Scanner and Supplies Ordered

I have ordered the scanner, an Epson Perfection V750-M Pro, $731.99 plus shipping. It should be here tomorrow, so I can start on the Polaroids immediately. They are the photos in most imminent danger of fading beyond legibility, but there are a lot of color prints that are also fading. The much older photos, by comparison, seem to be extremely stable, so I don't have the same sense of urgency about them.

I am saddened that one print was so faded, with only a faint trace of an image remaining along one edge, that there was no realistic chance of restoring anything from it. I know some restorers can do great things, but there was just no information left on 90% of the print. It was a photograph of my stepfather Wences Witkowski as a child, with his sister, at some kind of fair. I know this only because I remember seeing it twenty years ago, and it was very faded even then. Seeing what became of this photo has really convinced me that I need to get the scanning going ASAP.

I found it somewhat strange, but out of all these thousands of photos, I did not find a single negative. I know most of the old portraits probably did not come with negatives, but I think most of the prints from the seventies and eighties probably came with negatives. Did my mother and grandmother just throw these out? I don't know. I've come to think of the negatives as the first-generation artifact and prints as disposable, but they probably did not think about them the same way. It is also possible that there are negatives I have not found yet.

Anyway, the main reason I settled on the V750-M Pro is that in-depth reviewed rated its ability to capture images from transparencies (slides and film) as nearly indistinguishable from a dedicated slide/film scanner. It is a slight upgrade from the Perfection V700, but the hardware differences are not all that compelling; however, it comes with a better software bundle, and several reviews mentioned that the software upgrade was worth the price difference.

To make room for the scanner and the G5 iMac, I am giving away my big IBM P202 monitor. It is a nice 21-inch monitor, built like a tank. But it is huge and heavy, using up most of my desk space, and it is getting a bit dim with age. So off it goes. This means I will not have a monitor to plug into my PC or G4 iMac, but those can wait until we do some computer shuffling.

Our HP Businesss Inkjet is also going out the door. It is a pretty nice printer, with a duplexing feature. However, it prints only good, not great, color photos, and the ink cartridges are very expensive per cartridge when compared to the higher-end Epson printers. It is going to make way for a planned higher-end inkjet printer specifically for photos.

I also ordered the following books:

"Color Management in Digital Photography: Ten Easy Steps to True Colors in Photoshop" by Brad Hinkel

"Apple Pro Training Series: Aperture 1.5 (Apple Pro Training)" by Orlando Luna

"Digital Restoration From Start to Finish: How to repair old and damaged photographs" by Ctein

"Scanning Negatives and Slides: Digitizing Your Photographic Archives" by Sascha Steinhoff

I also ordered some supplies for cleaning prints and transparancies from Light Impressions (lightimpressionsdirect.com). More on those later when they arrive and I have a chance to try them out.
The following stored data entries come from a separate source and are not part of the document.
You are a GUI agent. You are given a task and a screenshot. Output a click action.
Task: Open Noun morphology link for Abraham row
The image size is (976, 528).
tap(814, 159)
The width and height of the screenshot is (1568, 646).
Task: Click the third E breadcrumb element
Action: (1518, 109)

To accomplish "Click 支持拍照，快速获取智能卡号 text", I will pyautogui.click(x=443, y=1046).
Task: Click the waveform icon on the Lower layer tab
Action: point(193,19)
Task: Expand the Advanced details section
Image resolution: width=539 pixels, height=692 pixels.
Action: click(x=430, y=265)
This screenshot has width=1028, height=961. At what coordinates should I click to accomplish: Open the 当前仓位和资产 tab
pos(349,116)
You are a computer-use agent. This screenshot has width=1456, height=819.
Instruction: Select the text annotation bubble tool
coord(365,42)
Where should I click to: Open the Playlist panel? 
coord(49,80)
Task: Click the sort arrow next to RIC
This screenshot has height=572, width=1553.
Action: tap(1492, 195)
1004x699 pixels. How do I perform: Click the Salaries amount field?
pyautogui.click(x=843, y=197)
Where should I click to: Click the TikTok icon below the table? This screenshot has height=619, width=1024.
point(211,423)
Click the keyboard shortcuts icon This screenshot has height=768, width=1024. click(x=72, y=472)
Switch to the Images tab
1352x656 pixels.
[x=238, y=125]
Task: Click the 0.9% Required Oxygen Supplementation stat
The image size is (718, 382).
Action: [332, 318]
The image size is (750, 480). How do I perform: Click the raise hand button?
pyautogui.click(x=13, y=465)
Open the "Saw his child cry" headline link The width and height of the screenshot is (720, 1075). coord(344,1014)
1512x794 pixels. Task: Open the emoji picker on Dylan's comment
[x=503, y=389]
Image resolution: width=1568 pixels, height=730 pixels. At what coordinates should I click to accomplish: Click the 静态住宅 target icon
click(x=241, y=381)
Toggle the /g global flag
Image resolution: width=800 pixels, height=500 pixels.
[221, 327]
Grace and I are talking over the possibility of finding one or more interns, preferably students in history or library science specializing in preservation, to work on this project.

The deliverables from a history student would be to read and organize all the paperwork and come up with a family tree and some documentation on all the persons represented, and also consult some resources outside the collection for verification.

The deliverables from a library science/preservation student would be a plan of attack and plan of workflow for the cleaning, scanning, digital archival storage, and physical archival storage. And then, of course, doing the job, where we provided all the necessary supplies.

If we found an art or graphic design student interested in digital restoration and printing, there could be an opportunity there, too.